Disrupt The Status Quo With Design Thinking

Industry Trends

June 30, 2014

We live in a complex world that is full of constraints and continuously shifting needs.

There are many things in our organizations and marketplace that we can’t control. When it comes to solving problems, our previously generated explanation doesn’t always apply. We can’t draw rules of thumb. We are required to think in new ways all the time.

Design thinking framework solves this challenge.
Design thinking is a creative way of solving ill-defined problems with empathy framework and cyclic experimental approach.

Design thinking framework converts constraints into creativity and it makes us look at problems with new eyes. Design thinking provides futuristic innovation as an answer to wicked problems. Design thinking is very different from the traditional linear/analytical approaches of solving problems.

Linear/Analytical Thinking is suitable for

  • There are a few human beings involved in the problem or the solution
  • We understand the problem very clearly and we are sure that we are solving the right problem
  • The past is a good predictor for future
  • There are several clear sources of similar data

Design Thinking is suitable for

  • The problem is human-centered and a deep understanding of the users/customers is involved
  • The problem is not clearly understood. We need to explore and get an agreement
  • There are many unknowns (large and small) and past data/theories are unlikely to help us
  • There is very little relevant existing data

 

 

Tim Brown, the CEO of the Palo Alto-based design and innovation firm IDEO, sited a great example of innovation with design thinking in his interview with Forbes magazine.

“It’s fine to do a focus group and ask people what they want, but generally they haven’t solved their problems, so they can’t tell you. Value comes from looking first-hand at what people do, understanding what they need and are trying to accomplish and using that knowledge as inspiration for developing new ideas. For example, look at Bank of America’s Keep the Change Program. People couldn’t tell us that they wanted a debit card that would “keep the change.” It didn’t occur to them. But we saw how many people were rounding up to the next dollar when they paid for things–yet doing so didn’t create value for them. Combining that habit with a debit card created a completely automatic, invisible way to save, which is something people really want to do now. As a result, Bank of America has gotten 10 million new customers and $1.8 billion in savings for them. And it is such good business for the bank that it is sharing the wealth, matching the first $400 in each new savings account.”

....

◆ PROBLEMS ◆
1. Rewrite the passage of the design thinking article from "Design thinking framework solves" up to and including "cyclic experimental approach.", renaming "framework" as "method".
2. According to the design thinking article, how much does Bank of America match in each new savings account?
Rely only on the design thinking article here.

◆ RECORDS PROVIDED ◆
....

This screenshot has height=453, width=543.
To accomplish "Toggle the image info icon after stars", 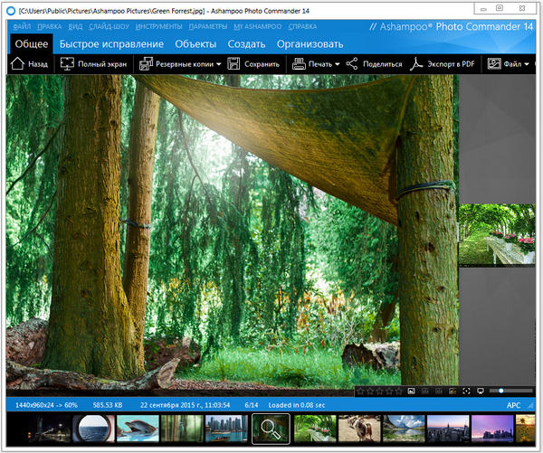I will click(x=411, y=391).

....

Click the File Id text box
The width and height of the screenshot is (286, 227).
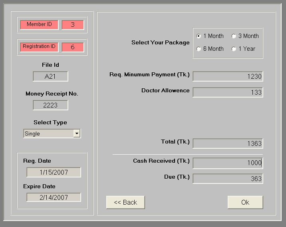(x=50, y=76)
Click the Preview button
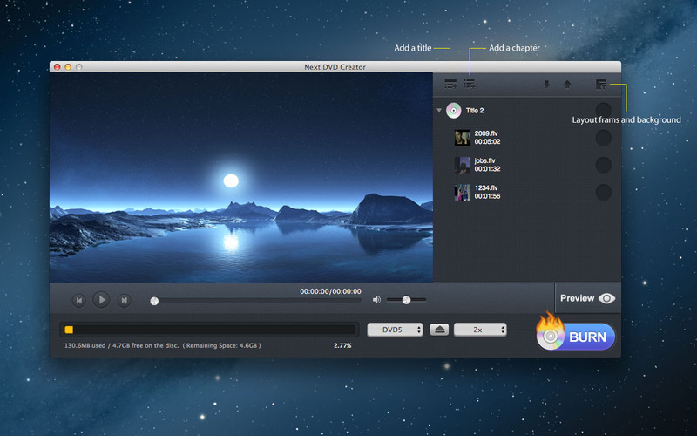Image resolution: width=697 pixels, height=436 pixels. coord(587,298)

....

◆ RESULTS IN ORDER ◆
1.
Design thinking method solves this challenge.
Design thinking is a creative way of solving ill-defined problems with empathy method and cyclic experimental approach.

2. The first $400.